Continuing south, you will find Woburn just off the A5. There are three courses, all very good, and although I looked at all of them it was the Dukes that I played. This is one of the best of the inland courses but it is not heathland. There is a lovely ambience as you play alongside the pines, silver birches and chestnuts. Many of the drives are quite tight  from the back tees with scenic tree lined fairways an very good greens. Most of the bunkers are greenside. The reticulation system has resulted in lovely green fairways that are not too lush or over watered. A very pretty hole is the par 3, 3rd played downhill with bracken and rhododendrons in front of the tee and behind the green. Don't be short at the equally attractive long par 3, 6th measuring207 yards. You will enjoy every aspect of Woburn which also has excellent clubhouse facilities.

             (photo Woburn - par 3, 3rd at The Dukes course)

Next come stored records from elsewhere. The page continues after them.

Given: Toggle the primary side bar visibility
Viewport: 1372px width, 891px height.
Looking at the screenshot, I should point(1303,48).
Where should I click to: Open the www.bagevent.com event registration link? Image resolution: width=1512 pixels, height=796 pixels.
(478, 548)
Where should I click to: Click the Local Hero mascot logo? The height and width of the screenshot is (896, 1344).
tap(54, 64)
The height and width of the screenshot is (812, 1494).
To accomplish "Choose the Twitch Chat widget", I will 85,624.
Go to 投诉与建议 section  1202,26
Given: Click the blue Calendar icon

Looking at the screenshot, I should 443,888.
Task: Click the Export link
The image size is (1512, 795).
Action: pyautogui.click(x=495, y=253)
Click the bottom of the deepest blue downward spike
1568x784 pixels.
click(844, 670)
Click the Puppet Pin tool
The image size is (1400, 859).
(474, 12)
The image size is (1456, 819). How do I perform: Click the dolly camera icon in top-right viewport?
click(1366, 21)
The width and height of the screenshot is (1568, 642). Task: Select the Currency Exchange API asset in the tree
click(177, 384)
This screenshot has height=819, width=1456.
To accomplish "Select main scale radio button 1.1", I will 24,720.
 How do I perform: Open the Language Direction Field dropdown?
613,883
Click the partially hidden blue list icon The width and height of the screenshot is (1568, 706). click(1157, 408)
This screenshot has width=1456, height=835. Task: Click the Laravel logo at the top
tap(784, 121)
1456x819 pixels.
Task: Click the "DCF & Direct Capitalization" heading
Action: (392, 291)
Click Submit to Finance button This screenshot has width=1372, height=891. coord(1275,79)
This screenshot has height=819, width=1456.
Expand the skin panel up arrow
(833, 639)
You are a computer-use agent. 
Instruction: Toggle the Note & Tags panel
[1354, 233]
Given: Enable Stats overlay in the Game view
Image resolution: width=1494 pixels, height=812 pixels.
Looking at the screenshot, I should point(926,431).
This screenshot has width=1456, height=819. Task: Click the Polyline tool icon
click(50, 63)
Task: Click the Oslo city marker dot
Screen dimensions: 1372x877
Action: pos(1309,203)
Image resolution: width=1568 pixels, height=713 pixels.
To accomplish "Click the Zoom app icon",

Due south of Woburn, hidden away near the B 4506, is Ashridge - a pretty course that is parkland but with something of a heathland feel. Henry Cotton was the professional at Ashridge for many years. Surrounded by forest this is a delightful quiet setting where you will often share the fairways with roaming deer. A little hilly, good greens and bunkers and rough that is not too penal makes for a course that is enjoyable for golfers of all standards.  The view down the valley of the first fairway exemplifies the peaceful countryside here.

                  (photo  Ashridge opening hole)

Several people had advised me that I should also play Berkhamsted nearby. Apart from the 9th hole near the clubhouse the course is deceptively flat.  Instead of bunkers they have used grassy hollows and mounds to good effect near the greens. The back nine is rather more challenging with some semi dog-legs  - usually requiring a fade. Whilst the course was a little on the dry side the bracken beside many of the fairways was thriving.

Probably the only negative aspect is that you have to cross a road twice and on the 14th you hit your tee shot across it. This is a pleasant course that I would be happy to revisit.

From here we drove down to Surrey which was more or less our base for the next few weeks. Our B & B was near the town of Farnham just off the A31. There are so many great heathland courses here it is hard to know where to start. One word of advice re booking tee times - some of these clubs are very private and you may need to book well in advance and some are a little on the expensive side.